Une géométrie cachée pourrait rendre l’intelligence artificielle plus précise

Une géométrie cachée pourrait rendre l’intelligence artificielle plus précise

Des mathématiciens de l’EPFL et de l’ETH Zurich ont découvert pourquoi certaines méthodes d’apprentissage automatique parviennent si bien à détecter des différences subtiles dans des données complexes. Leur étude apporte une base théorique nouvelle aux méthodes dites « à noyaux », utilisées dans de nombreux domaines de l’intelligence artificielle, des statistiques et de la recherche scientifique.

Ces techniques permettent de transformer des données difficiles à comparer en représentations mathématiques situées dans des espaces de très grande dimension. Les chercheurs montrent que cette transformation ne simplifie pas seulement les données : elle révèle aussi une géométrie cachée capable d’amplifier fortement les différences entre deux ensembles.

Même une modification très faible entre deux distributions statistiques peut ainsi devenir parfaitement identifiable après cette transformation. Ce phénomène, appelé « séparation des mesures », aide à expliquer pourquoi les méthodes à noyaux sont souvent efficaces dans des situations où les données comportent de nombreuses variables et où les écarts importants sont difficiles à repérer.

Cette avancée pourrait également guider la création de nouveaux outils statistiques. Les méthodes actuelles n’exploitent pas encore pleinement cette géométrie et pourraient donc être améliorées afin de gagner en sensibilité et en efficacité.

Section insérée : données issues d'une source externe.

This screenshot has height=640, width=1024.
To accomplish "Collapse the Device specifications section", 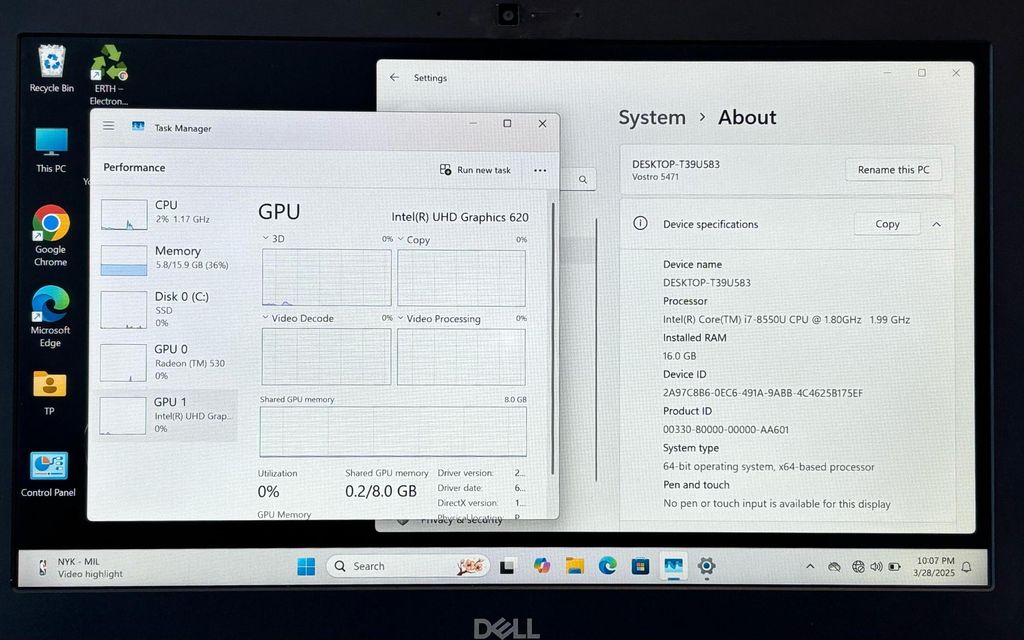I will [936, 225].
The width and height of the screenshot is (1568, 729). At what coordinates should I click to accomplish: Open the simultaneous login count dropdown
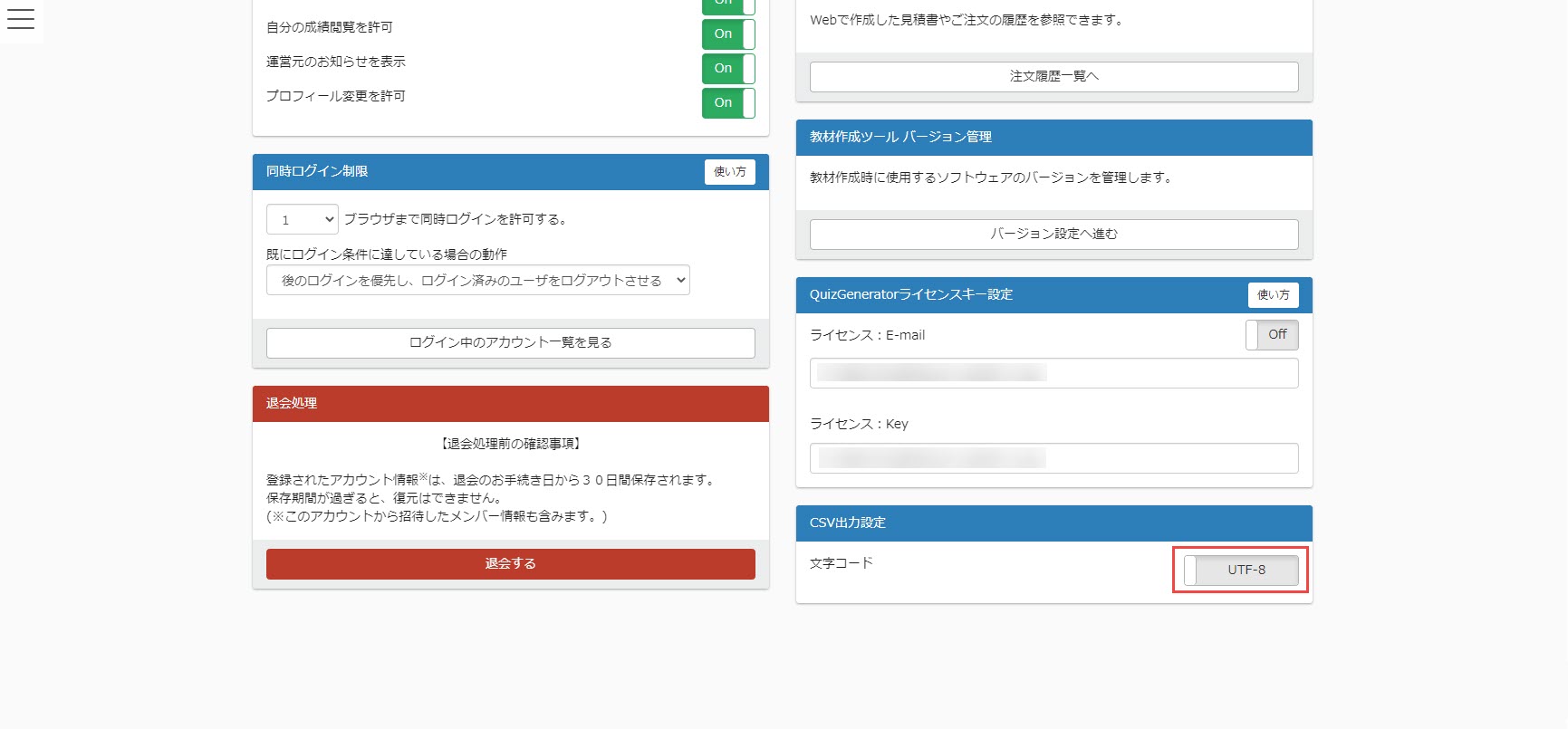(303, 219)
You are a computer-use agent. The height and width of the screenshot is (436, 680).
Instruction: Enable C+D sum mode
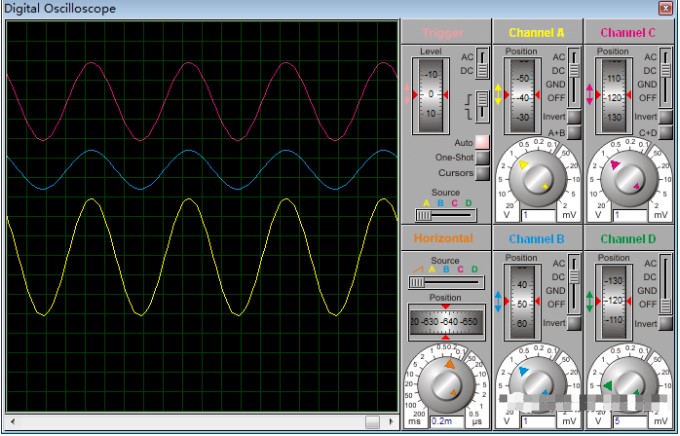pyautogui.click(x=666, y=132)
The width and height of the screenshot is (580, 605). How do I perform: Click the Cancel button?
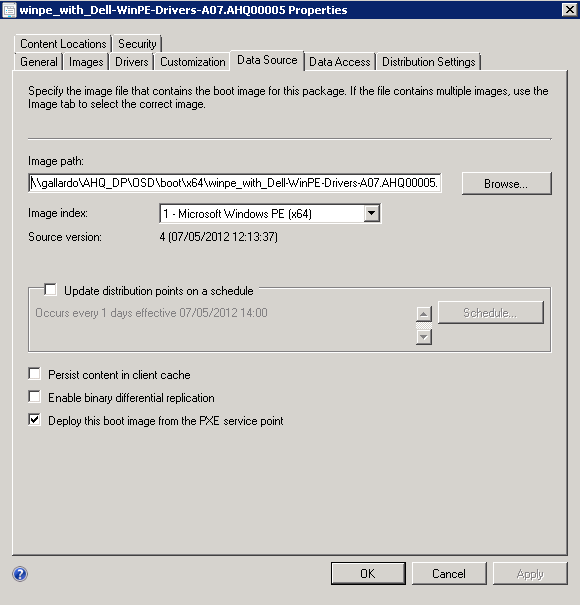coord(449,573)
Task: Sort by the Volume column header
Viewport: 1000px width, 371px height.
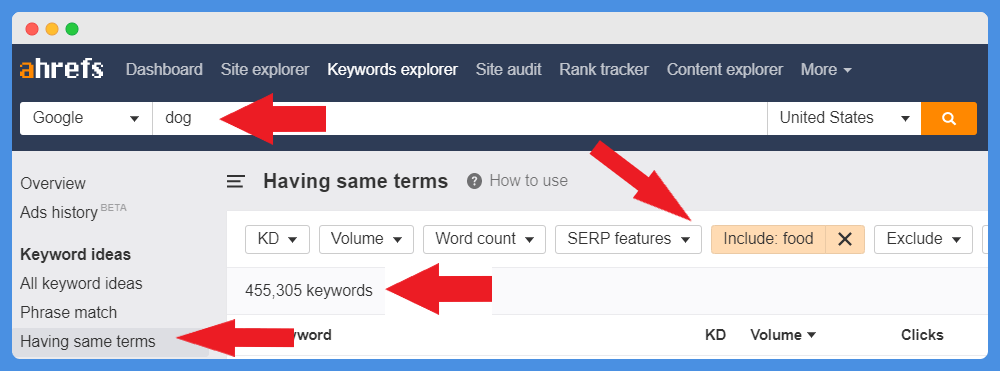Action: click(x=783, y=335)
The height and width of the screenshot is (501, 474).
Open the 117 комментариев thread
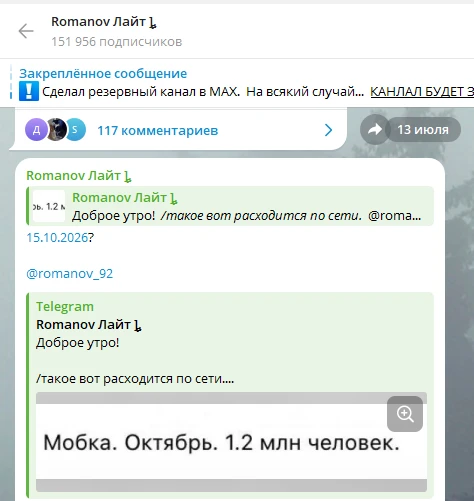157,130
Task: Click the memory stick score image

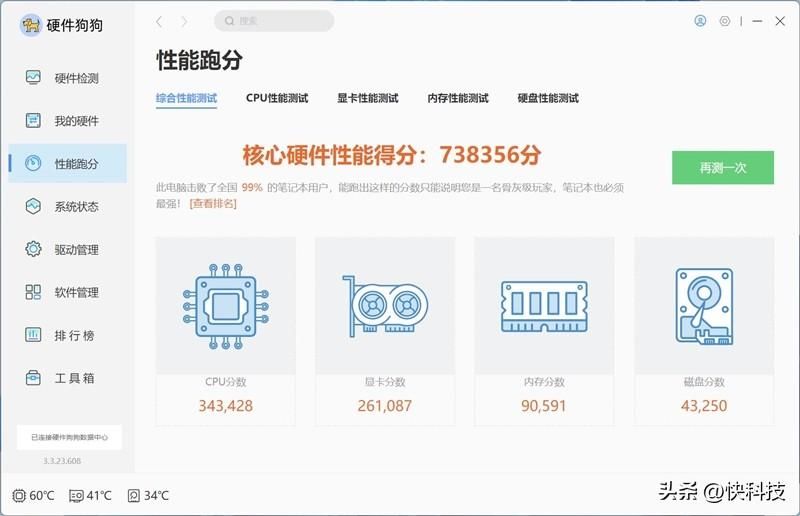Action: pos(544,306)
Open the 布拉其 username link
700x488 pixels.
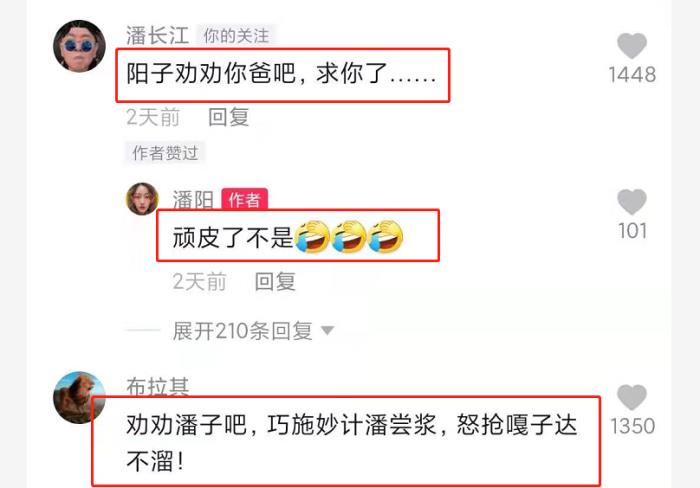point(158,387)
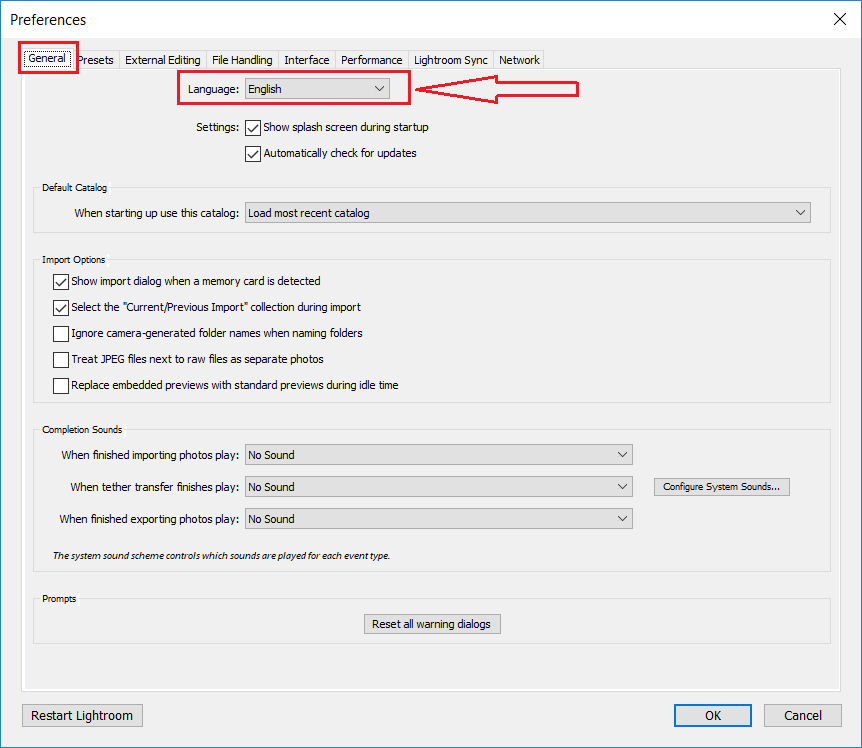The width and height of the screenshot is (862, 748).
Task: Enable Ignore camera-generated folder names
Action: (x=61, y=333)
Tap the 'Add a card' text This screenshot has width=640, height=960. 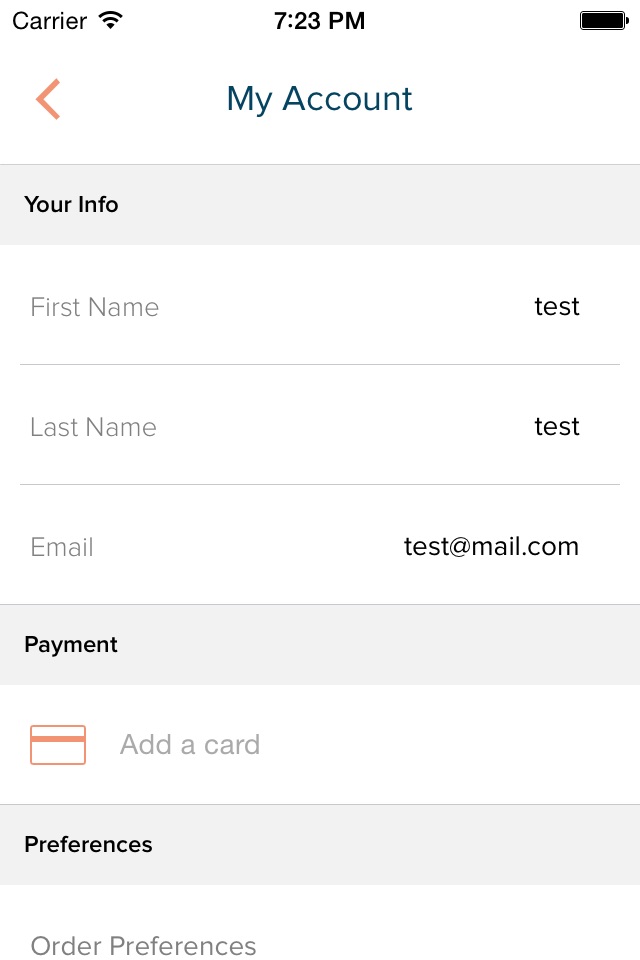coord(190,744)
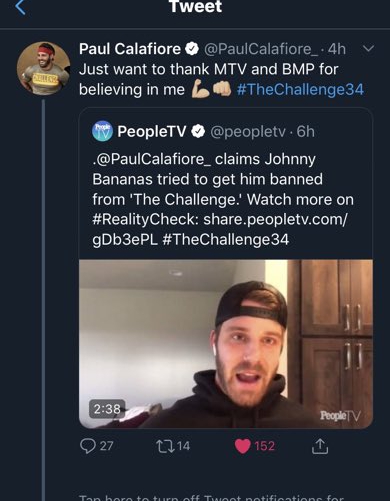Tap Paul Calafiore's verified badge
This screenshot has width=390, height=501.
pyautogui.click(x=192, y=49)
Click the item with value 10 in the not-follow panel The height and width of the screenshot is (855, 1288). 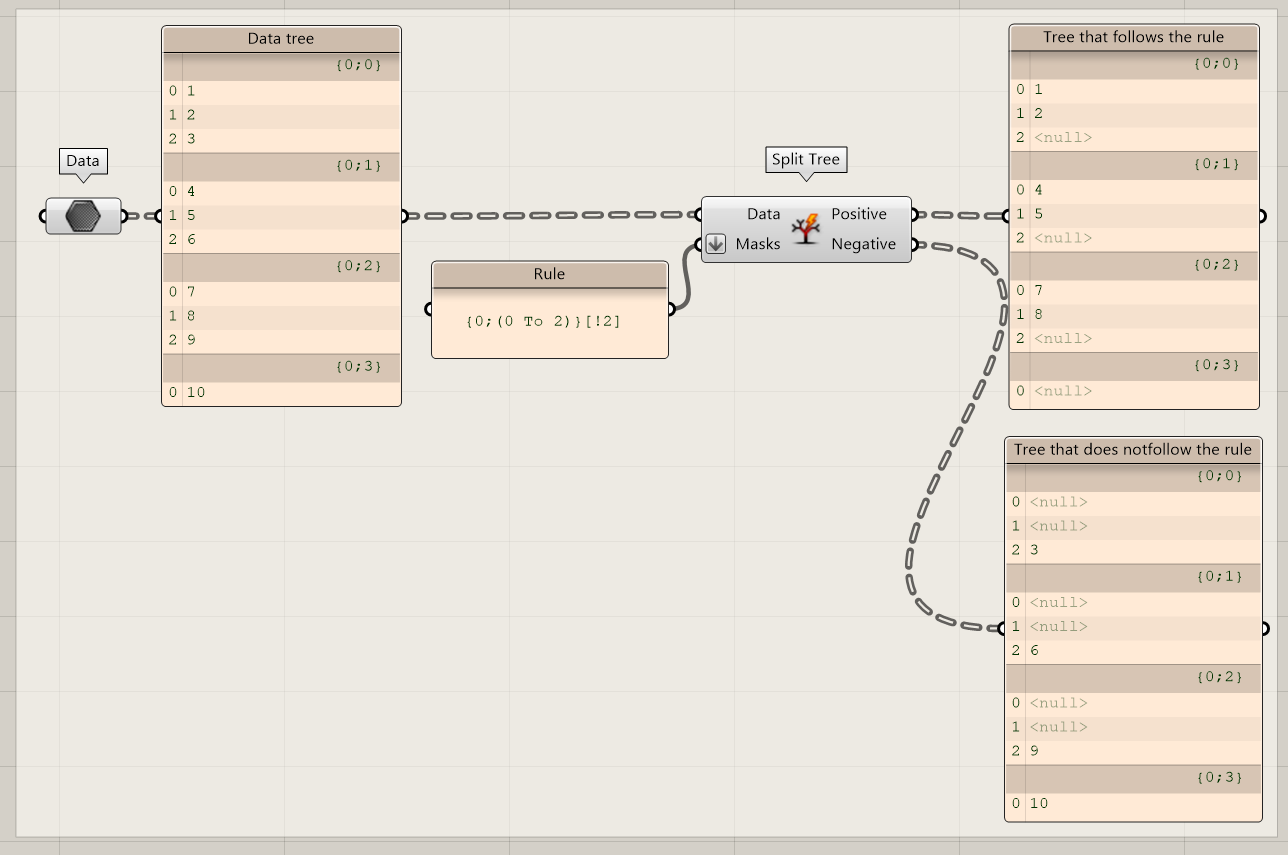point(1039,804)
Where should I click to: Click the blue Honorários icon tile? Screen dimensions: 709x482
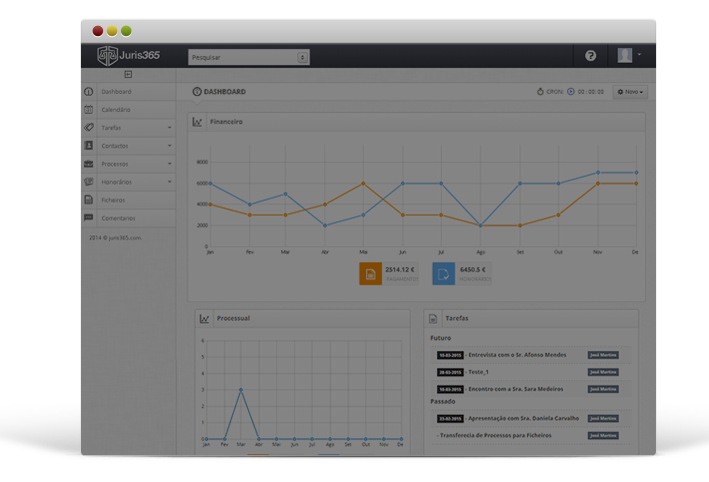point(443,274)

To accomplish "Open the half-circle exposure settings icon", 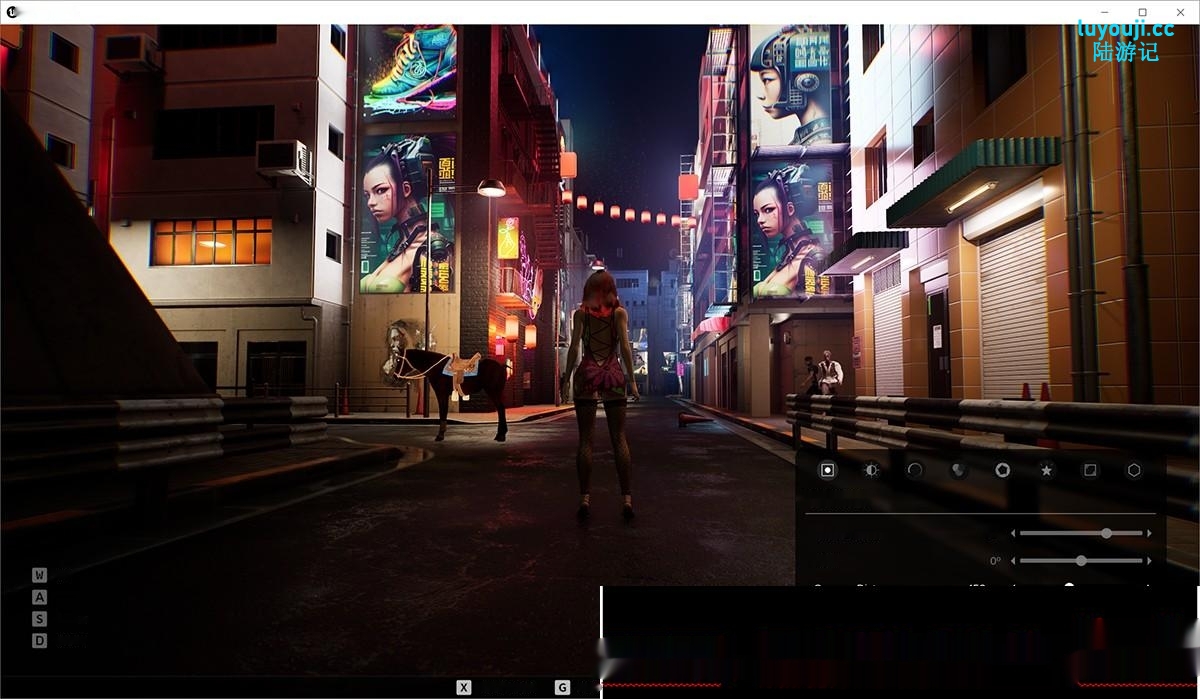I will point(871,470).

Les applications potentielles sont nombreuses, notamment en génomique, en imagerie médicale, en finance et en intelligence artificielle. En permettant de mieux distinguer des profils biologiques, des comportements ou des signaux complexes, cette découverte rapproche les mathématiques fondamentales de solutions concrètes pour analyser les grandes quantités de données.